The logic in this function is based on "A generalized LSTM-like training algorithm for second-order recurrent neural networks" See: http://www.overcomplete.net/papers/nn2012.pdf
func (*Neuron) ConnectionForNeuron ¶
func (n *Neuron) ConnectionForNeuron(target *Neuron) *Connection
ConnectionForNeuron returns the connection between the two neurons or nil if there is no connection.
func (*Neuron) Gate ¶
func (n *Neuron) Gate(conn *Connection)
func (*Neuron) Project ¶
func (n *Neuron) Project(targetNeuron *Neuron, weight *float64) *Connection
func (*Neuron) Propagate ¶
Propagate an error through this neuron. 'rate' is the learning rate for this neuron, target is set if this neuron forms part of an output layer, otherwise is nil.

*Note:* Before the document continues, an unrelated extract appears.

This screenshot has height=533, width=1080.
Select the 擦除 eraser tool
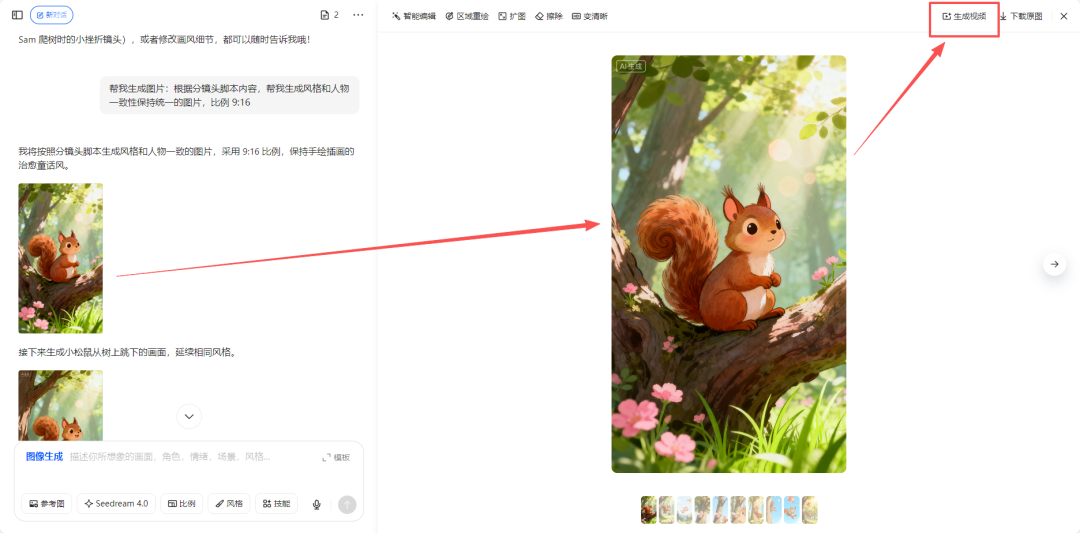[x=548, y=16]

The logic in this function is based on "A generalized LSTM-like training algorithm for second-order recurrent neural networks" See: http://www.overcomplete.net/papers/nn2012.pdf
type SquashRelu ¶
type SquashRelu struct{}
SquashRelu implements the ReLU activation function, which is not subject to the Vanishing Gradient problem . https://en.wikipedia.org/wiki/Rectifier_(neural_networks)
type Squasher ¶
type Squasher interface { // Squash an input x into a suitable output. If 'derivate' is true, the derivative should // be returned. Squash(x float64, derivate bool) float64 }
Squasher implements a squashing function which can be used as an activation function. Squashing functions modify inputs allowing neurons to model non-linear relationships. This typically involves clamping/bounding the output at one or both ends.
These functions can be very sensitive to the weights which are applied to them which can make training difficult because you need to discover the precise weightings which will squash the input in the way you want. Some functions can exacerbate the Vanishing Gradient problem.
Common squash functions are already implemented.